◆ **Data records**
------------------------------------------------------------------------

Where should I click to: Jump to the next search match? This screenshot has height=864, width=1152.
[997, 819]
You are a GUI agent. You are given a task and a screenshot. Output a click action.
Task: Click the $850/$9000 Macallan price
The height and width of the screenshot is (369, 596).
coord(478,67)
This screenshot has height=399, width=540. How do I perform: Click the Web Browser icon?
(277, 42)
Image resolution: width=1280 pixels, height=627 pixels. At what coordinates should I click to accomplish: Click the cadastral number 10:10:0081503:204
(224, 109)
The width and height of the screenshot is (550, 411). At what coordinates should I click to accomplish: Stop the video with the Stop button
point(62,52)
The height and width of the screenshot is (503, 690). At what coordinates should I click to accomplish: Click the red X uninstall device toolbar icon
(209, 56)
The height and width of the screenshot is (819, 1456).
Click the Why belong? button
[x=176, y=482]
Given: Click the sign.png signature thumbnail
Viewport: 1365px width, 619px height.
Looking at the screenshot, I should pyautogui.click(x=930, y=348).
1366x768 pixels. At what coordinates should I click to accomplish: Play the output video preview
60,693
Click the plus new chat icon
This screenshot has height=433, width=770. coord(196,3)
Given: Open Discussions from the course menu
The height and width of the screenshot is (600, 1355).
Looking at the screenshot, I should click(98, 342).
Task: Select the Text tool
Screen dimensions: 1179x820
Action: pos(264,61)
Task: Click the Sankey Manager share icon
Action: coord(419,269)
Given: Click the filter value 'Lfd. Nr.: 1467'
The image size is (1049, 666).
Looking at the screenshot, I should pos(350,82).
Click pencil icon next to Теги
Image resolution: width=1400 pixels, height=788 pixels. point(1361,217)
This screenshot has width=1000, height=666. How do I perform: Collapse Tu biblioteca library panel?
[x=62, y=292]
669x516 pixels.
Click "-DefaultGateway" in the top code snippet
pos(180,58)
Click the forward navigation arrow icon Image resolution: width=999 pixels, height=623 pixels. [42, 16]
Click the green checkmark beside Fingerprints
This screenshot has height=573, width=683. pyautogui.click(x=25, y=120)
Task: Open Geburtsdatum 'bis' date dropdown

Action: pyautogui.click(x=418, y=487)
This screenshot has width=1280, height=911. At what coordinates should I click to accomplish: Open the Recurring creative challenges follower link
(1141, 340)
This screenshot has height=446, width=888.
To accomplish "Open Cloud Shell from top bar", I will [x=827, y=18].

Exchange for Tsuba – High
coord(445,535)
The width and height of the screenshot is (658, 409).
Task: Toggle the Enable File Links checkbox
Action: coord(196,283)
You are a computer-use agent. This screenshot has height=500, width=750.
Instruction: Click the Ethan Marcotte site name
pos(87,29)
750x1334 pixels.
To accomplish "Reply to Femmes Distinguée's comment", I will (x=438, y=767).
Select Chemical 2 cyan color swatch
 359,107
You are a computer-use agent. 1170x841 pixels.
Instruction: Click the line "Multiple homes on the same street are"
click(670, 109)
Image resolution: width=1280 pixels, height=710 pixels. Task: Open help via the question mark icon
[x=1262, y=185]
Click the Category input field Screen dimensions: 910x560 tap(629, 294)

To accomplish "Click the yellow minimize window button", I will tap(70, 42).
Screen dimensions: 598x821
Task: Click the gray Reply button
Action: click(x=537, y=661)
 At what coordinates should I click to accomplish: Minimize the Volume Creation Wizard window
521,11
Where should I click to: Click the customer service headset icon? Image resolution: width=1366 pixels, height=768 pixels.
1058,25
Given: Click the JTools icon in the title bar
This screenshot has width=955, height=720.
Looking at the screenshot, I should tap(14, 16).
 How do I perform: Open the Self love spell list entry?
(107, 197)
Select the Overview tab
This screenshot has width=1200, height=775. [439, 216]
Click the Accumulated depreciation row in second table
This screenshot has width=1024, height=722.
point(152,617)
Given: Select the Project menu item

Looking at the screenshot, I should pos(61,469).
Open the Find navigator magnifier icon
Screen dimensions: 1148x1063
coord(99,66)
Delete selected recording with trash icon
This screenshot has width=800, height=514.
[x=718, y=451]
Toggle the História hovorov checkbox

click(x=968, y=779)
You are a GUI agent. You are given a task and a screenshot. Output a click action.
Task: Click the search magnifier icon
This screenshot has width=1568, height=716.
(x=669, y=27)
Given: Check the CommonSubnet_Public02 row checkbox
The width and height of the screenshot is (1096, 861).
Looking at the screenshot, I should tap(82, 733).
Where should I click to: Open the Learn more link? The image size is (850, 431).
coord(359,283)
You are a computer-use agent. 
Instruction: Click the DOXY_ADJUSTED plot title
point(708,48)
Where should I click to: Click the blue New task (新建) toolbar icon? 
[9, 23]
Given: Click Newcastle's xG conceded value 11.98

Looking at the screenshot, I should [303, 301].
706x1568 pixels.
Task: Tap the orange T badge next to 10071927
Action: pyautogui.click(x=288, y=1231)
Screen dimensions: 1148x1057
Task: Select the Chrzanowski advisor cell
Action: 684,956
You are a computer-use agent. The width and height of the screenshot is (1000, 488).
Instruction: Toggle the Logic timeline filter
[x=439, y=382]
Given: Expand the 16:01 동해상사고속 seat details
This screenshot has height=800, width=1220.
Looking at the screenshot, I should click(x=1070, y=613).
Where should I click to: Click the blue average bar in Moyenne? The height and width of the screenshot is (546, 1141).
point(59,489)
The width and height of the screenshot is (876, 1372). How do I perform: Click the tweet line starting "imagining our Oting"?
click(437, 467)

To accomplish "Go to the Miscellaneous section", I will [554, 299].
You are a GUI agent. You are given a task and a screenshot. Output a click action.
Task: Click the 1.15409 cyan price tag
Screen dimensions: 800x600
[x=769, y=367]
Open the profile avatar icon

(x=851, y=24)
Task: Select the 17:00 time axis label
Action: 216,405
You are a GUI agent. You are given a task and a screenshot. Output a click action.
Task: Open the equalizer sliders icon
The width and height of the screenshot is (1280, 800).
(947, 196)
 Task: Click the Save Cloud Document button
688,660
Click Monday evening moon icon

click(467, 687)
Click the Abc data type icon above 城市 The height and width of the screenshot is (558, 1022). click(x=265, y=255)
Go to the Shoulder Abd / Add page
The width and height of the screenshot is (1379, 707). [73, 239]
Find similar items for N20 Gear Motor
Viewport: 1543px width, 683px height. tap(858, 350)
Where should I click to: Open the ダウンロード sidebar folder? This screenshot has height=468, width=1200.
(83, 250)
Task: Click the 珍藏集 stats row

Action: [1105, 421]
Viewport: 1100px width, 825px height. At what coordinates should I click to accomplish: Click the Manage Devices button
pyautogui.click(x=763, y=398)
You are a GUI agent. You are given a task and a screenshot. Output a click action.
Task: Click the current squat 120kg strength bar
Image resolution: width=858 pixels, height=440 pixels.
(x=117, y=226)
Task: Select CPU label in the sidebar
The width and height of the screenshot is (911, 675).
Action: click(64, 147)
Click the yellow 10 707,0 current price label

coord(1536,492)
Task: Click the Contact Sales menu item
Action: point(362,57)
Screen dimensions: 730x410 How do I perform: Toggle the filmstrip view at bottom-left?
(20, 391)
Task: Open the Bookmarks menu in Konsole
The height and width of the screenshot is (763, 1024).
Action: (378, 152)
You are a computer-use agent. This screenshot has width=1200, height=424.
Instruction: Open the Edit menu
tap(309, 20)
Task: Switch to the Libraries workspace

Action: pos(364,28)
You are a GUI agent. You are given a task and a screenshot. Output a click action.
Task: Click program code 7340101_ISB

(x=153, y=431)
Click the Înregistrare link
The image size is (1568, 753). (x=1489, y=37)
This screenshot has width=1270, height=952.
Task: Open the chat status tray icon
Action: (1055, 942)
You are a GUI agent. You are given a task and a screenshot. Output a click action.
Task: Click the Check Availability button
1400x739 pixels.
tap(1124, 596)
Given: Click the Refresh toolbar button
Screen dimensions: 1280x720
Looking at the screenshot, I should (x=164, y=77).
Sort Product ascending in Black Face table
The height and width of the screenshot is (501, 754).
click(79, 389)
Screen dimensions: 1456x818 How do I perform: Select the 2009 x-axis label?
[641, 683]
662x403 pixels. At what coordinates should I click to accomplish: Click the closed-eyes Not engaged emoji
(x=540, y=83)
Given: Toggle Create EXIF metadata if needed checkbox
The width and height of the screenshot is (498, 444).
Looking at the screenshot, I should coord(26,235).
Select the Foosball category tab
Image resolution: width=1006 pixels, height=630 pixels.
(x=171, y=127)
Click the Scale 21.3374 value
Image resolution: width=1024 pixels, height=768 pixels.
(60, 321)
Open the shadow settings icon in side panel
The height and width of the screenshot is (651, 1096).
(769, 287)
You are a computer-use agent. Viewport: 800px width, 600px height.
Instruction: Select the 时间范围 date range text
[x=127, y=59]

------------------------------------------------------------------------

◆ **What is expected**
Find the lines in the data that include "computer", then copy each of them.

◆ **Written response**
You are a computer-use agent. This screenshot has height=500, width=750.
You are a computer-use agent. 1170x841 pixels.
You are a computer-use agent. 
You are a computer-use agent. The width and height of the screenshot is (1000, 488).
You are a computer-use agent. This screenshot has width=1200, height=424.
You are a computer-use agent. Viewport: 800px width, 600px height.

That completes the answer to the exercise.